La verdadera historia de Juan García
-En unas declaraciones a nuestra emisora el ministro del Interior ha desmentido categóricamente las acusaciones vertidas por el portavoz de la oposición...
El despertador, cumpliendo con su irritante cometido, le arrancó del sueño lanzándolo a las garras de la cruda realidad. Era lunes, por lo que la siempre desagradable obligación de madrugar se le puso todavía más cuesta arriba.
El ritual cotidiano se cumplió sin desviarse un ápice de lo habitual: Se duchó, desayunó, se encaminó a la estación, compró el periódico, montó en el tren sentándose en un rincón alejado de las puertas... Y se adormiló apenas llegado a las páginas de nacional.
Dos o tres estaciones más allá apareció el revisor. Cuando llegó a su altura sacó maquinalmente la tarjeta de transportes y se la enseñó con el gesto cansino de quien todavía no está demasiado despierto. Habitualmente el revisor, no mucho más despierto que los viajeros, solía comprobar de forma somera que la tarjeta estuviera en orden, pero en esta ocasión se quedó mirándola con detenimiento. Desconcertado por su reacción interrumpió el gesto ya iniciado de volverla a guardar, esperando una reacción de su interlocutor que no tardó en llegar.
-Disculpe, señor. ¿Le importaría mostrarme su carnet de identidad?

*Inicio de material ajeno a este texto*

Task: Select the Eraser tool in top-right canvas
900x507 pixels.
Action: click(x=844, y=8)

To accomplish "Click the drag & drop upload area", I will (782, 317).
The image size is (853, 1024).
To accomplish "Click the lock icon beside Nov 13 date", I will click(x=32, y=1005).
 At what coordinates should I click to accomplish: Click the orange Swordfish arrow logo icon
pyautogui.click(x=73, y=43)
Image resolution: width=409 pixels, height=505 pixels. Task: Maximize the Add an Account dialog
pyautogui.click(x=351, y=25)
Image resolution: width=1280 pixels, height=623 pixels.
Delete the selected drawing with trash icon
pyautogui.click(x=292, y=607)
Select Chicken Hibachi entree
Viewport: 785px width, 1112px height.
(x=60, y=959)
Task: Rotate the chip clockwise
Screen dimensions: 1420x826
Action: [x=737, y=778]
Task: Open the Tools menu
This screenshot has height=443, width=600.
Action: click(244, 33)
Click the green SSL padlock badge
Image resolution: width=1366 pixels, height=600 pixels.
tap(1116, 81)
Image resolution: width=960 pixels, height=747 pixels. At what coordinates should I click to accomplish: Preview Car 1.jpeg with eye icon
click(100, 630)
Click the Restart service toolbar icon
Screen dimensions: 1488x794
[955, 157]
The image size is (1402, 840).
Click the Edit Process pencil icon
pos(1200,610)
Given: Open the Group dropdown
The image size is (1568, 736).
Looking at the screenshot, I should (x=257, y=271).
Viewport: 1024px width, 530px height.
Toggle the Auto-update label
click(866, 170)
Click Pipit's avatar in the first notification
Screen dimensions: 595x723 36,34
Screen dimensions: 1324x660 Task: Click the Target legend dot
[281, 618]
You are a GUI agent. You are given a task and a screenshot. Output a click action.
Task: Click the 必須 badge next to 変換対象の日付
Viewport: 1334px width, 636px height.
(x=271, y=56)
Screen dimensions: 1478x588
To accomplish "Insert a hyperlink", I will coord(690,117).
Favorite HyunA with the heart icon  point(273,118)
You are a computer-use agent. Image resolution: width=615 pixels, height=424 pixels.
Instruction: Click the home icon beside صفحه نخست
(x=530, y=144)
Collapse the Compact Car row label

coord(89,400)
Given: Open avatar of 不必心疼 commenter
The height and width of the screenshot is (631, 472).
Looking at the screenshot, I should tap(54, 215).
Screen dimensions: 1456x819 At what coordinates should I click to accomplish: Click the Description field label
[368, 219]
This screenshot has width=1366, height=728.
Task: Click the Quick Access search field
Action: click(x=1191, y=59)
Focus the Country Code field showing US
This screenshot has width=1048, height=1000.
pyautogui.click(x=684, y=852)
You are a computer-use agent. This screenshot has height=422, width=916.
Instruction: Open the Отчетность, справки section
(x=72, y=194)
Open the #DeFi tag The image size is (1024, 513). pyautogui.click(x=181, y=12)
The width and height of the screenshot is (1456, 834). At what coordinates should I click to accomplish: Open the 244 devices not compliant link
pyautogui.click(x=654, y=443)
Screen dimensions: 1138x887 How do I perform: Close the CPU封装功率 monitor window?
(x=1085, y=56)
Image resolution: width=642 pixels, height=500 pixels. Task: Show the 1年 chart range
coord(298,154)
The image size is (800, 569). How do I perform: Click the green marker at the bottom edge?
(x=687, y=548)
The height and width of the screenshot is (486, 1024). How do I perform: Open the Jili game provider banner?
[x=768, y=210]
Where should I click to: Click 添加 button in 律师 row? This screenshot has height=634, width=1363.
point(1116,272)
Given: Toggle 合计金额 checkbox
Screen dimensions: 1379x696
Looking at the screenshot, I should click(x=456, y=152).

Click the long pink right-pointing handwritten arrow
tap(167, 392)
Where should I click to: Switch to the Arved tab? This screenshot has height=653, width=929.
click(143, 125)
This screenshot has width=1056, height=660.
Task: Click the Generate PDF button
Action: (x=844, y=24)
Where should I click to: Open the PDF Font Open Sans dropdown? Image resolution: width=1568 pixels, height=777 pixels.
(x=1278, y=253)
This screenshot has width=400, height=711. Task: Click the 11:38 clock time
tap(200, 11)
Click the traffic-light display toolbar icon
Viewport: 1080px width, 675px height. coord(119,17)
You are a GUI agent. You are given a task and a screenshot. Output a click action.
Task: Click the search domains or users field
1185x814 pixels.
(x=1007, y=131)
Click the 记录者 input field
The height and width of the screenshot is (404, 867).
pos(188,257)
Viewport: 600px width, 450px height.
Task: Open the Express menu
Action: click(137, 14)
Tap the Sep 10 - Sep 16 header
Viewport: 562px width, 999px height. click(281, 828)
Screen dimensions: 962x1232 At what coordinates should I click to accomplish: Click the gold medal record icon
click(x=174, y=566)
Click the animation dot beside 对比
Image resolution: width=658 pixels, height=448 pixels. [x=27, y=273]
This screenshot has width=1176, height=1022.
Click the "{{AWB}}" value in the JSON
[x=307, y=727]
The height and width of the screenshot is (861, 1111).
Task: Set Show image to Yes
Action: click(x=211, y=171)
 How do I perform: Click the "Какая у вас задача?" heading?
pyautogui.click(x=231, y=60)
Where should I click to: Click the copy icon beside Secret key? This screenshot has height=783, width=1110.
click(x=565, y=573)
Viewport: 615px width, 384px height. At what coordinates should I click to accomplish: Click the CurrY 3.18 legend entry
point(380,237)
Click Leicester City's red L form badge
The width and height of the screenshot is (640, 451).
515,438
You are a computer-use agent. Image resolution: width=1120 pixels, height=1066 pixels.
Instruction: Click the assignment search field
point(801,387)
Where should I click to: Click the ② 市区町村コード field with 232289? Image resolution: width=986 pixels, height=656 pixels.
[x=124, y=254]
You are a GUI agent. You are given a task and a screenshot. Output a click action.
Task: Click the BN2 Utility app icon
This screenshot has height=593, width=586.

Era algo insólito, pero el revisor estaba en su derecho. Molesto por la alteración de la rutina sacó la cartera y la abrió, mostrando el documento sin molestarse en sacarlo de la misma.
El revisor se quedó mirando el carnet con la misma atención con que antes lo hiciera con la tarjeta de transportes, para acabar finalmente mostrando su disconformidad con la documentación presentada.
-Lo siento, señor, pero su título de transporte no es válido. Tengo que cobrarle el billete.
-¿Cómo dice?
-Que su tarjeta no está en orden. ¿Sería tan amable de decirme a dónde va?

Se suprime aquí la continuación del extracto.